4

I have a function that performs a regex replace in a file. The problem is that that it adds a character (0x00) to the start of every file it touches (even the ones that it doesn't find a match for!). Since I am editing csproj files, MSBuild gives me this error:

error MSB4025: The project file could not be loaded. '.', hexadecimal value 0x00, is an invalid character. Line 2, position 1.

Here is my function:

function fileStringRegExReplace ([string] $fileToChange, [string] $oldString, [string] $newString) {
    echo "f" | xcopy "$fileToChange" "$fileToChange.og.cs" /Y /Q

    $file = Get-Content "$fileToChange.og.cs" | 
        Foreach-Object {
            $_ -replace $oldString, $newString
        } |
        Out-File "$fileToChange"

    Remove-Item "$fileToChange.og.cs"
}

How can I replace the lines I want and not change any other part of the file?

Jeremiah
  • 108
  • 2
  • 6

4 Answers4

6

It sounds like it's writing a BOM at the beginning of the file. You can set the encoding to ASCII (which has no BOM) using the -Encoding ASCII parameter on out-file.

Nate Hekman
  • 6,507
  • 27
  • 30
  • for reasons unbeknownst to me `Set-Content` makes ASCII files by default and `Out-File` creates UCS-2 little endian files. [related](http://stackoverflow.com/questions/10655788/powershell-set-content-and-out-file-what-is-the-difference). I created a [`Get-FileEncoding`](http://stackoverflow.com/questions/9121579/powershell-out-file-prevent-encoding-changes) function that attempts to determine what the source file encoding is so that it can be used with the `-Encoding` parameter with `Set-Content` and `Out-File` which is useful for file updating like this. – Andy Arismendi Apr 15 '13 at 22:27
  • I'm still also getting the issue after changing to Set-Content or using Out-File -Encoding ASCII. I'm also replacing text in the csproj file. – sonjz Mar 03 '15 at 05:18
  • have a solution, posting now. – sonjz Mar 03 '15 at 17:01
2

The default encoding of Out-File is Unicode, which is Windows-speak for UTF-16. When only writing characters from the ASCII set, UTF-16 basically has the effect of adding a 0x00 byte in front of each character. This explains why visual studio is complaining about 0x00 bytes.

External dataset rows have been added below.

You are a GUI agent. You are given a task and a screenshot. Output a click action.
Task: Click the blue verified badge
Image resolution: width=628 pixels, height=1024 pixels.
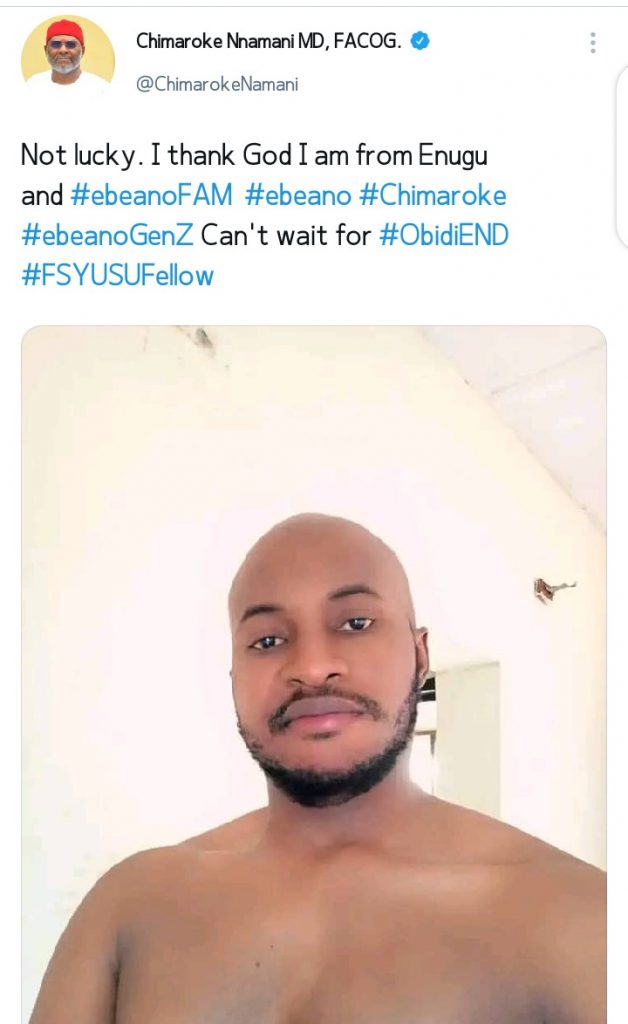421,41
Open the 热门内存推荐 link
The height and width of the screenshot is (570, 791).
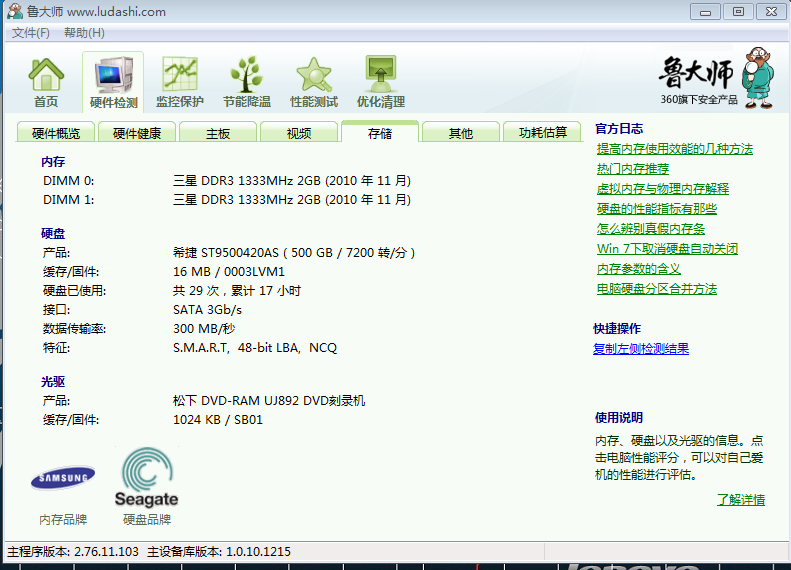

The XML of the csproj files which you are trying to modify declare themselves to be UTF-8, so use the -Encoding UTF8 option in Out-File.

Do not use the ASCII encoding, this will cause problems as soon as the csproj file gets a non-ASCII character in it.

Wim Coenen
  • 66,094
  • 13
  • 157
  • 251
1

I was having the same issue, after using a ForEach to replace the text, I ran into issues.

For my solution, I just wanted to find the last </Target> and add append another <Target></Target>.

I tried the approach and the file size doubled for some reason, and failing on the 0x00 error at Line: 2, Position: 1 as well.

I must credit @Matt on this solution, as I probably wouldn't have figured out the regex on my own: https://stackoverflow.com/a/28437855/740575

This allowed me to elegantly not use the ForEach approach. You should find your answer somewhere in this solution.

$replaceVar = "<Target> ... </Target" ;
# NOTE: -Raw will read the entire file in as a string, without doing that
#       everything gets read in as an array of lines
$file = Get-Content file.csproj -Raw ;
$newFile = $file -replace "(?s)(.*)</Target>(.*)", "$1$replaceVar$2" ;

# csproj is UTF8
$newFile | Out-File -Encoding UTF8 "new.csproj" ;

Solution works within Visual Studio and msbuild.exe.

Community
  • 1
  • 1
sonjz
  • 4,870
  • 3
  • 42
  • 60
0

Try replacing out-file with set-content.

mjolinor
  • 66,130
  • 7
  • 114
  • 135